▶ Problem details
Copy the lines of the material starting with the line that contains "You are a computer-use agent." and going on through the line that contains "pos(862,1303)", with both of those lines included. Omit the pictures from your copy.

▶ Given information
########################################

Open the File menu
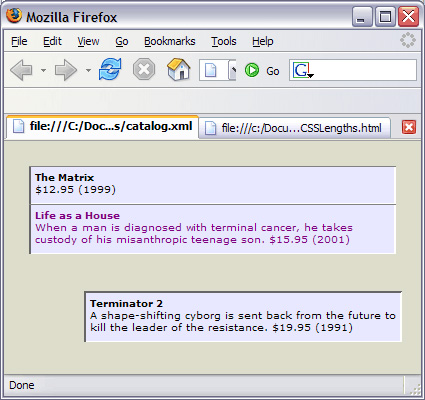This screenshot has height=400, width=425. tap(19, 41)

########################################

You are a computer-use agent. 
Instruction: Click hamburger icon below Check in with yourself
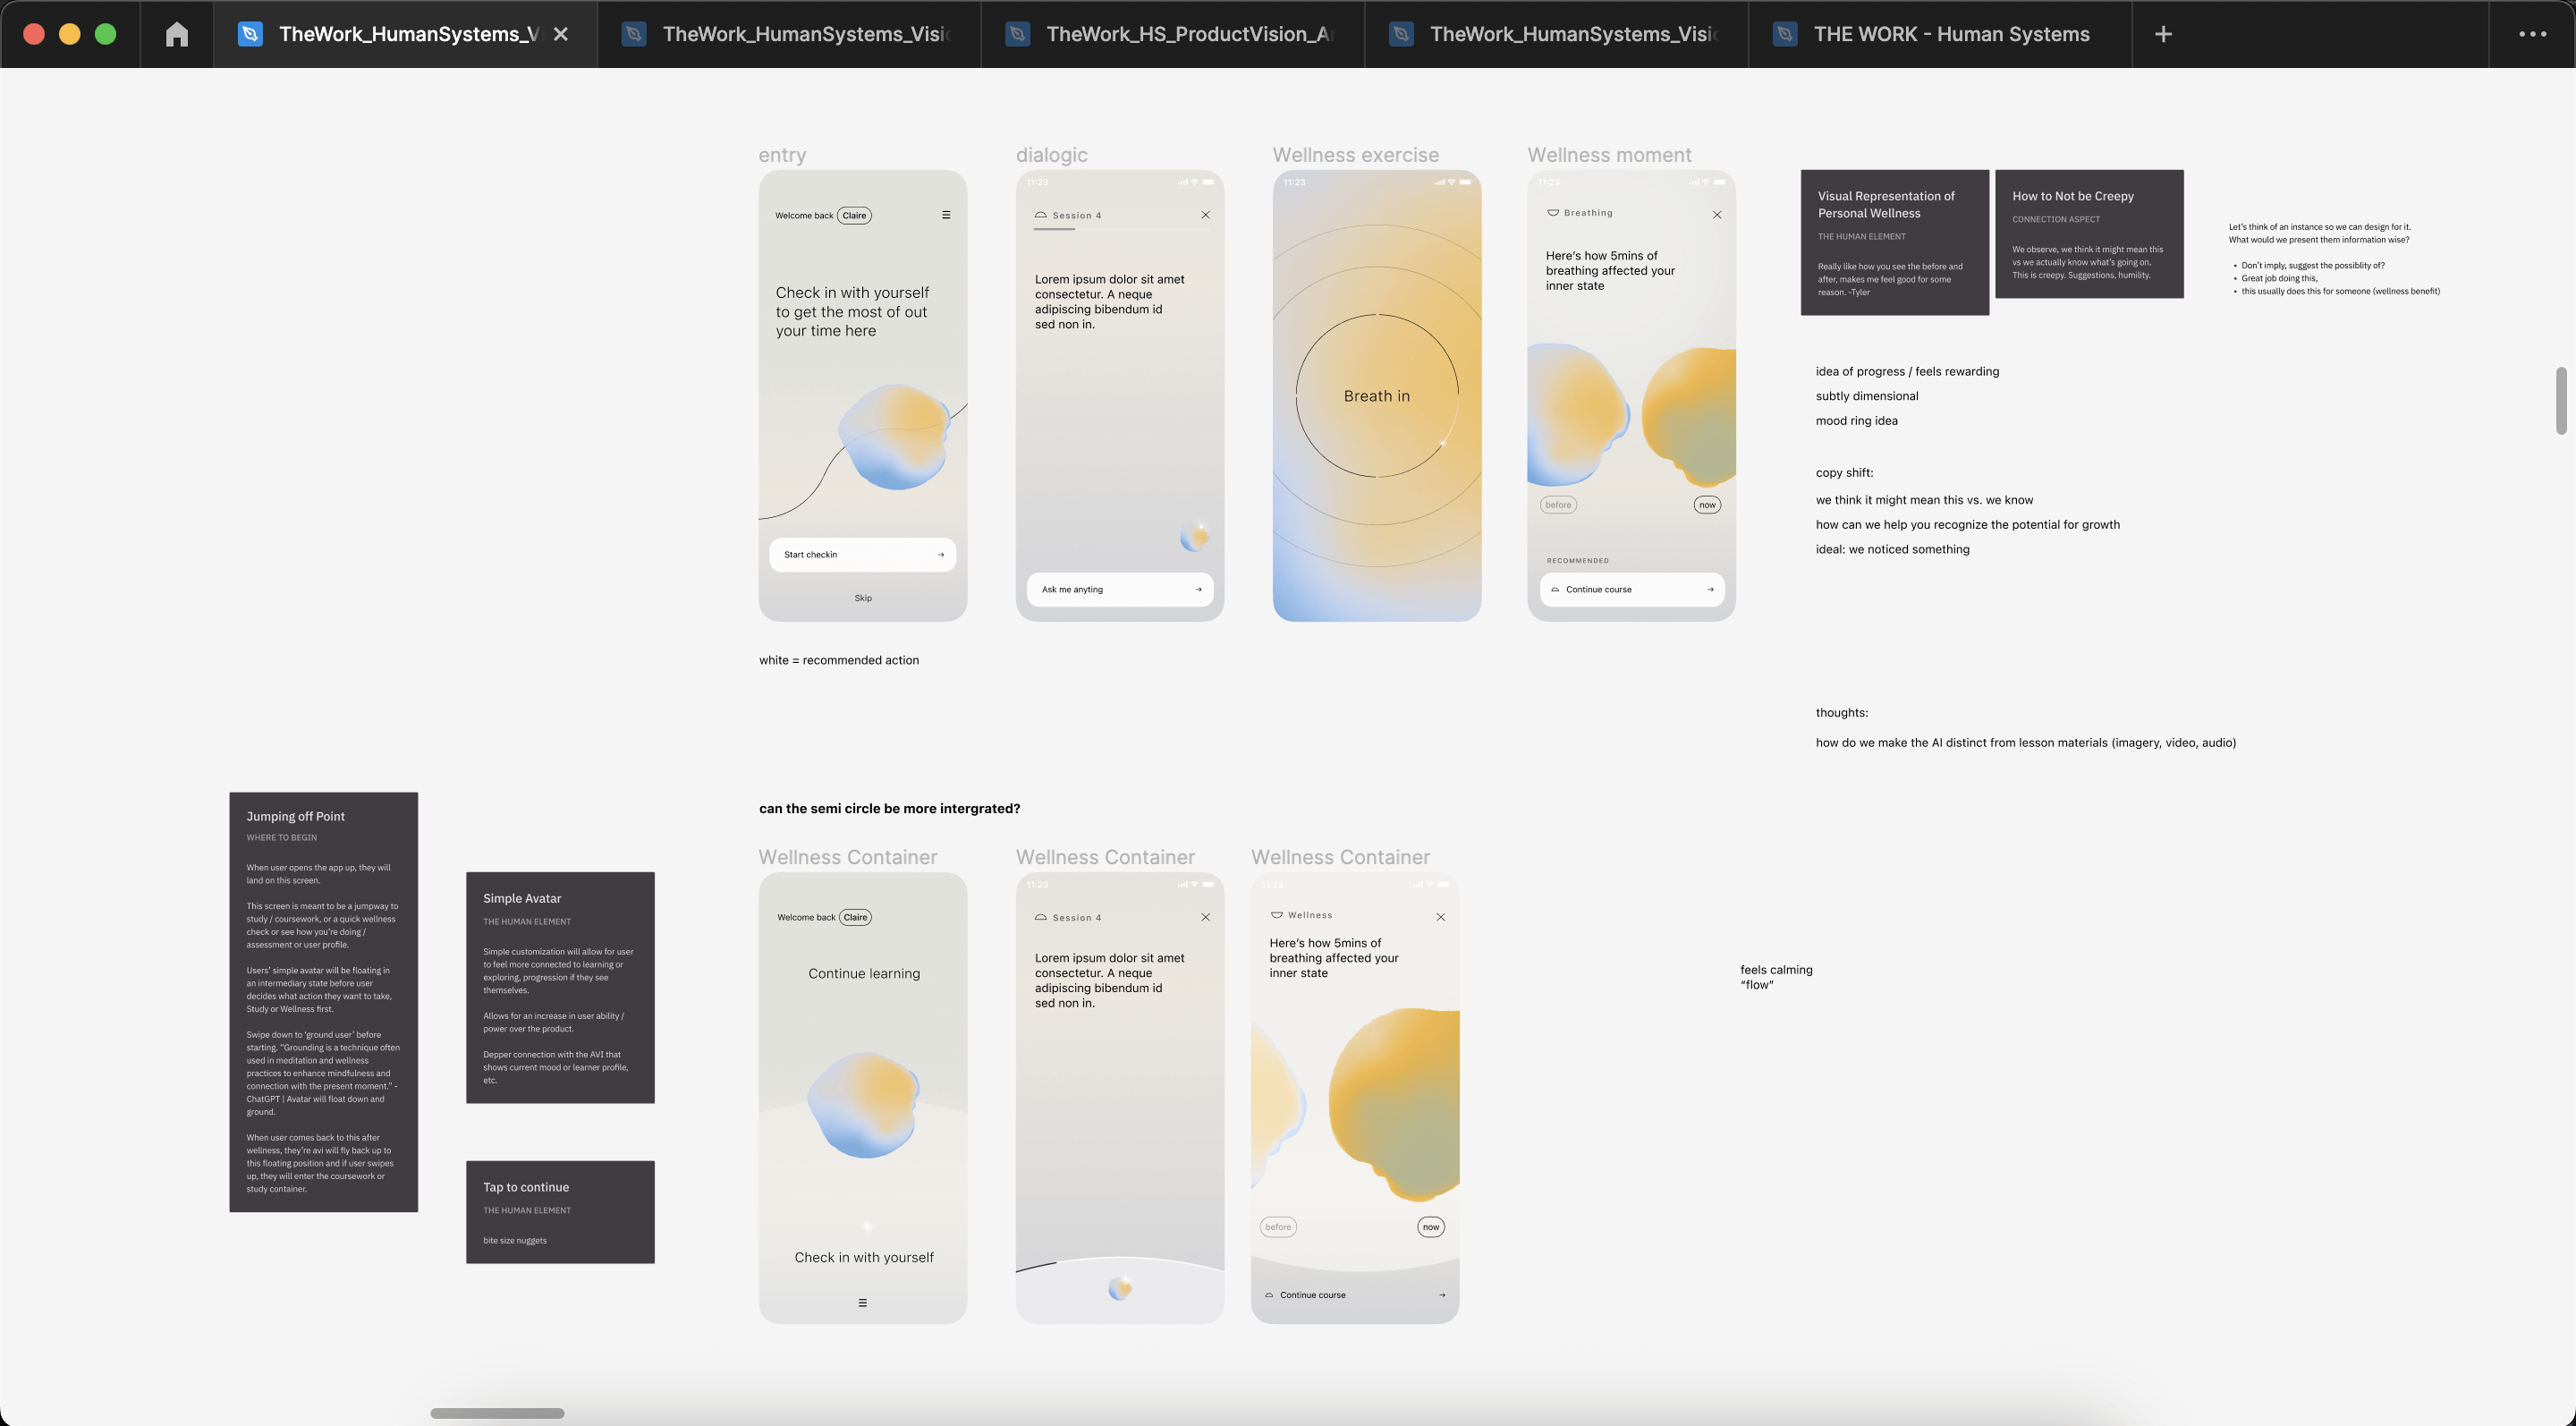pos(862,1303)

########################################

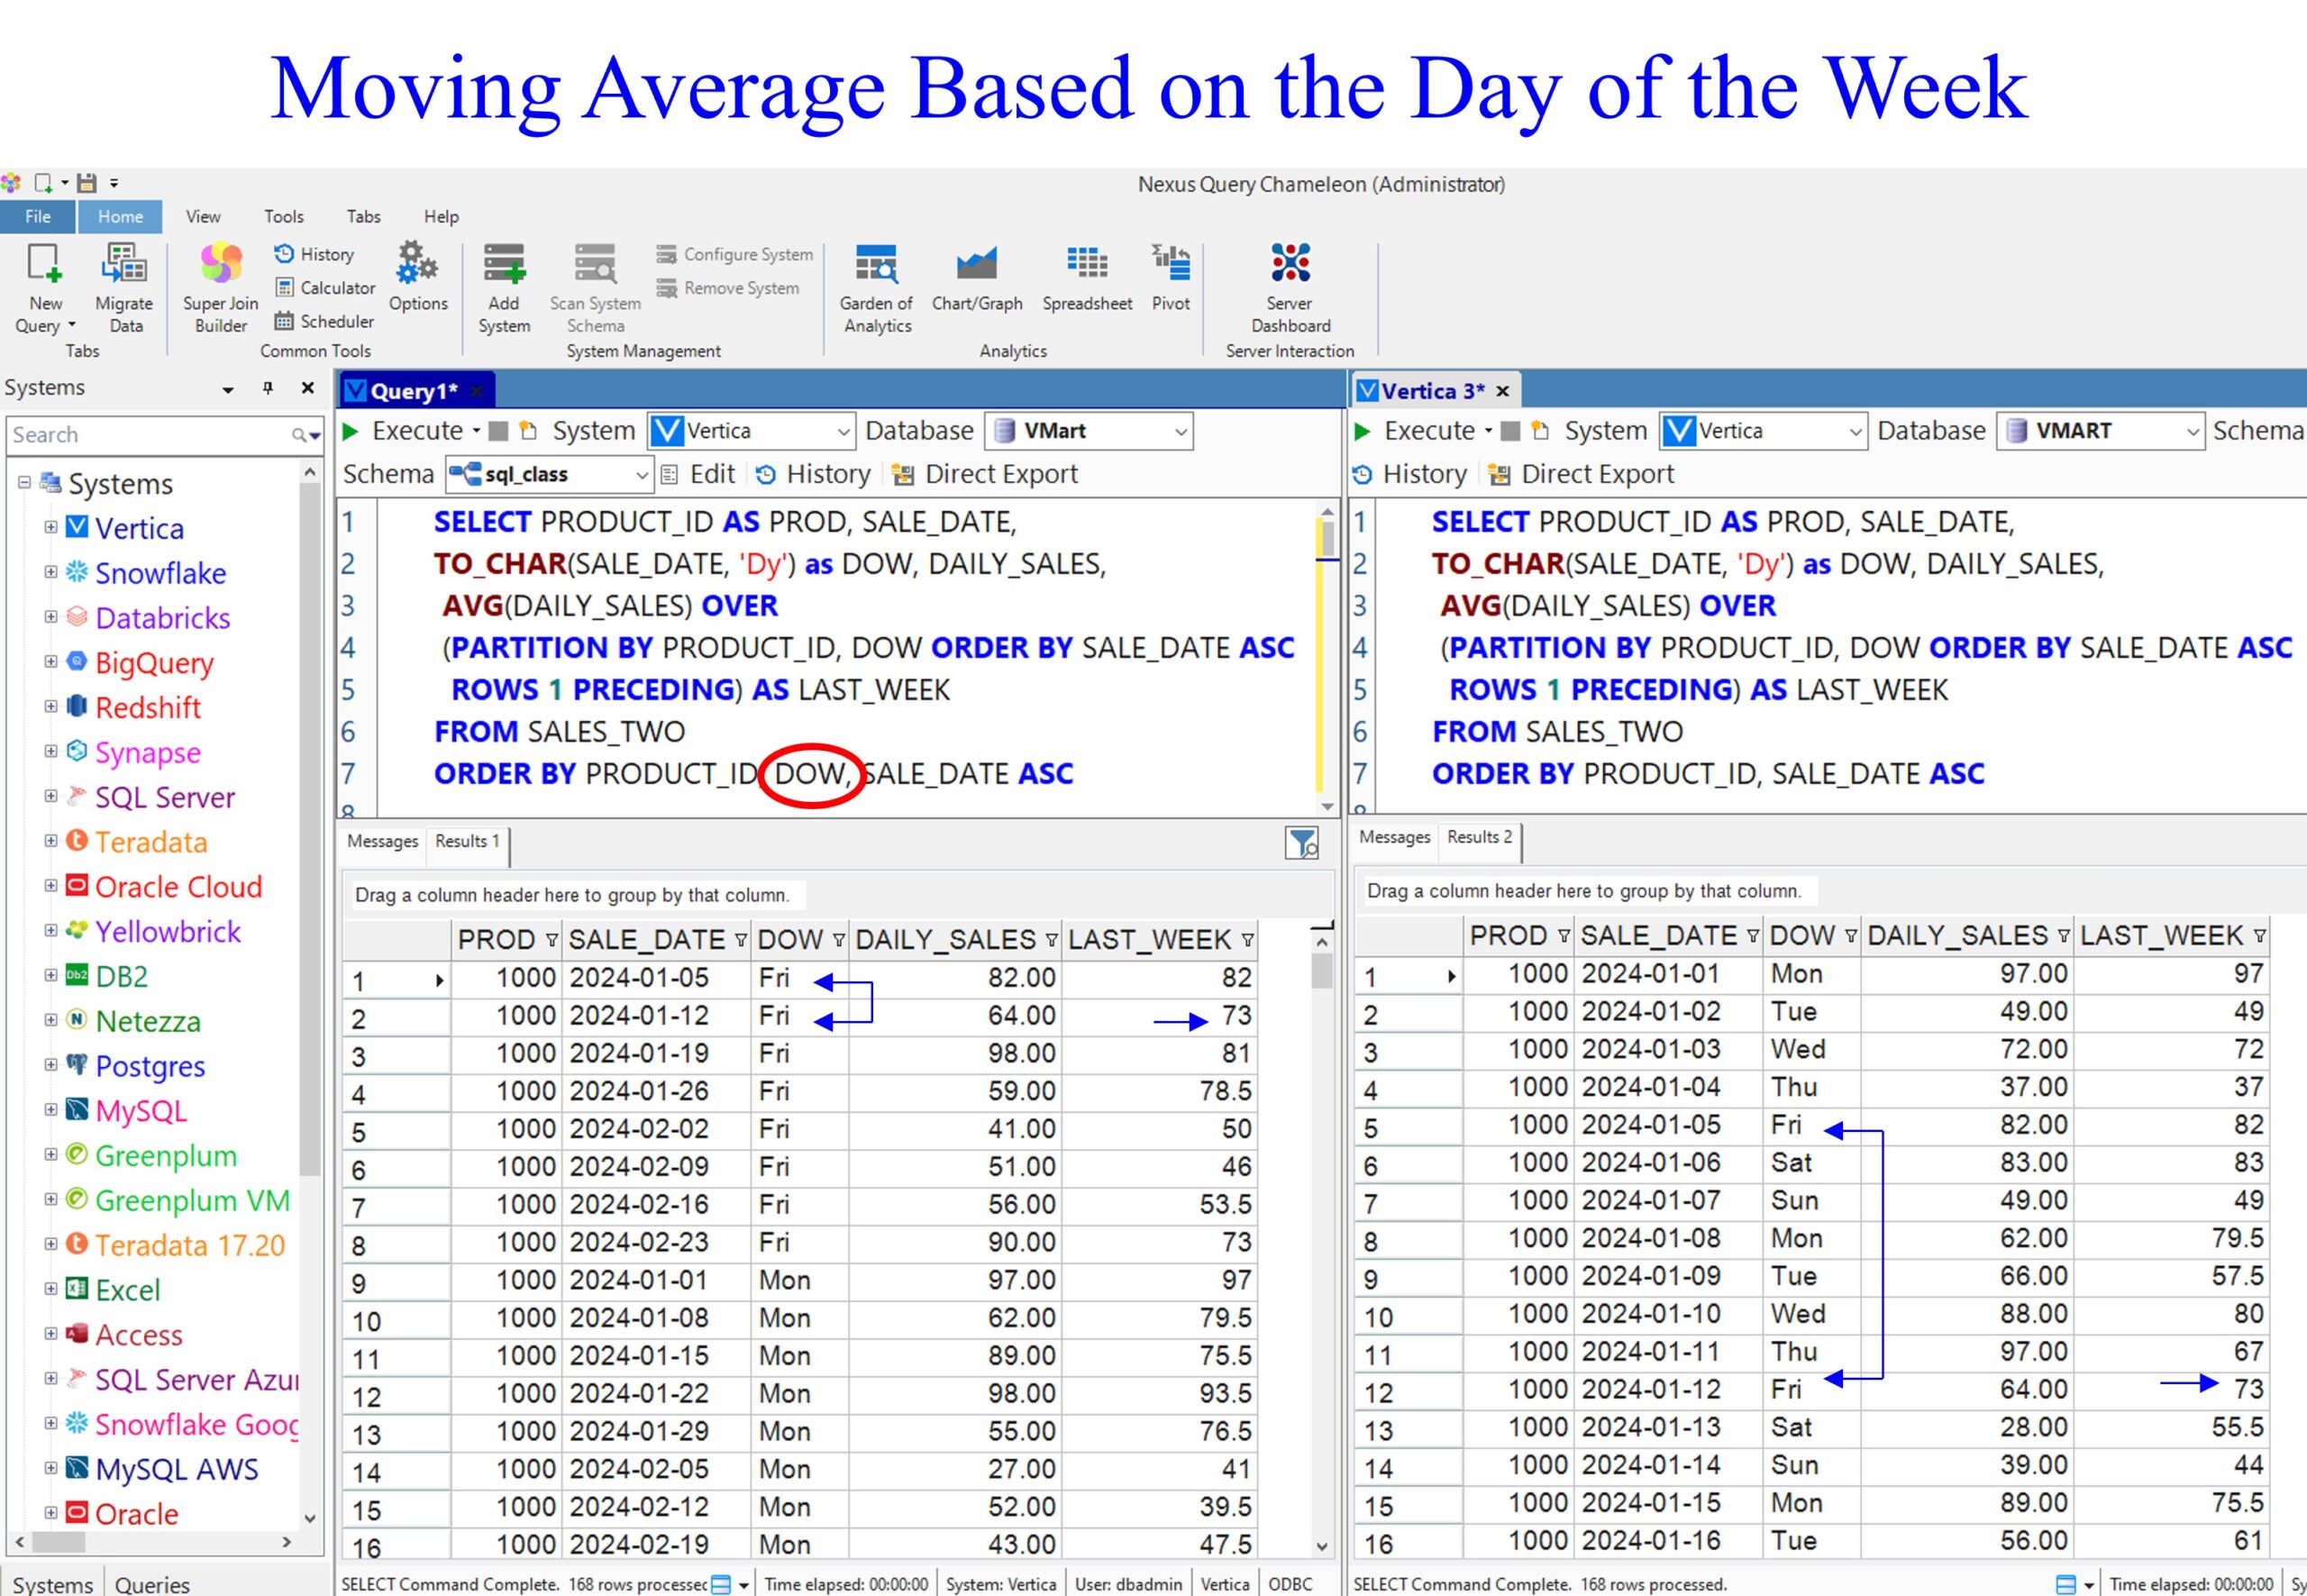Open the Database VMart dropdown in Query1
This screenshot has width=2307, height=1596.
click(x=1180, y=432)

########################################

▶ Exercise answer
You are a computer-use agent. 
Instruction: Click hamburger icon below Check in with yourself
pos(862,1303)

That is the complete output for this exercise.